NIH Research Projects · FY 2026 · 2022-02
Project Summary/Abstract The production of messenger RNA (mRNA) is the primary event in gene expression where genetic information is transfered from the gene’s DNA into a disposable RNA copy. Corruption of this process is a hallmark of many diseases including cancer. mRNA synthesis requires not only synthesis of an RNA transcript but maturation of that transcript by 5’ capping, excision of introns and splicing of exons and 3’ end formation by cleavage and polyA tail addition. The mRNA processing steps that radically transform the primary transcript occur largely co-transcriptionally; that is to say the substrate of mRNA processing is the growing nascent RNA that is extruded by an RNA polymerase II (pol II) molecule at rates of 500-5000 bases/min. Our working model is that synthesis and processing of a mRNA precursor are carried out in an integrated fashion within a dynamic 'mRNA factory' complex that includes both RNA polymerase and processing factors some of which make direct contacts with the pol II C-terminal domain (CTD).
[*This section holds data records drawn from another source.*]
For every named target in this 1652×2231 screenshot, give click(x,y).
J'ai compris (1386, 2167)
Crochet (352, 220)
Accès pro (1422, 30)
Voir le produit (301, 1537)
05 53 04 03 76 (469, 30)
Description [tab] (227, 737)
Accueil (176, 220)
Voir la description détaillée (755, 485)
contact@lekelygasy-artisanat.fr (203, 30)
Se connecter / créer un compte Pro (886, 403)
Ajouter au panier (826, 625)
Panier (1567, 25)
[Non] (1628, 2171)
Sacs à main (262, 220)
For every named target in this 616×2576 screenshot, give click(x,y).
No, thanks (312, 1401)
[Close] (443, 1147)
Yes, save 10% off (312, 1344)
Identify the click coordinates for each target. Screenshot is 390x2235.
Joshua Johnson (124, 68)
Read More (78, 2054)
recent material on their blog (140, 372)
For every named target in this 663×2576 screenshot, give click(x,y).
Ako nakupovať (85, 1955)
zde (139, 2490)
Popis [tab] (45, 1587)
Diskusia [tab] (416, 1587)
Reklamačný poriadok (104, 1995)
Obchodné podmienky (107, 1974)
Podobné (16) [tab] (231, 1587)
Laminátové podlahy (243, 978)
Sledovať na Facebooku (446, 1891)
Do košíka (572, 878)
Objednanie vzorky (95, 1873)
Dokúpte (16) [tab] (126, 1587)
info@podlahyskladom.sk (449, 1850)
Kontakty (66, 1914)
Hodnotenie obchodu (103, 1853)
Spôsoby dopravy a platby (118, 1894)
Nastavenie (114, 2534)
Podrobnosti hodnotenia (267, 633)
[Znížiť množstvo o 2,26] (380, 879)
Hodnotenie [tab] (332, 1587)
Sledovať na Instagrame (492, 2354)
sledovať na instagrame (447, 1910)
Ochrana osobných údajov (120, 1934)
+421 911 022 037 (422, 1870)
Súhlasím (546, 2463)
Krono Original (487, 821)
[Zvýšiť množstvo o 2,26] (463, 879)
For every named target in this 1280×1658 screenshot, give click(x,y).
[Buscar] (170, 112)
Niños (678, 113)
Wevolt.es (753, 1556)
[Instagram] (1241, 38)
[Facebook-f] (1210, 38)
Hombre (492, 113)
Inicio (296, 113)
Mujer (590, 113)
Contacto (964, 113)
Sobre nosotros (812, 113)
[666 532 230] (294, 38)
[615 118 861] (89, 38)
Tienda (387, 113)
The goal of our work is to understand how growth of the RNA chain by transcription is coordinated with its folding into RNA secondary structures, its association with RNA binding proteins, and its maturation by splicing and 3’ end formation. These important features of nascent RNA metabolism are all affected by how fast the RNA chain grows. Therefore it is important to discover how the speed of pol II is controlled as it travels along genes. When pol II completes its journey to the end of the gene, the highly stable transcription elongation complex must be actively disassembled to recycle the enzyme and prevent it from invading neighboring genes. We will investigate how the process of transcription termination is achieved in carefully controlled ways at the 3’ ends of genes and also within genes where termination can occur “prematurely”. We will use genetic and genomic approaches in human cells to investigate these three Key Challenges: I. What is the relation between pre-mRNA processing, nascent RNA folding, RNA binding protein (RBP) binding, and transcription elongation? II. How is the speed of transcription elongation regulated? III. What mechanisms terminate pol II transcription within genes and downstream of genes?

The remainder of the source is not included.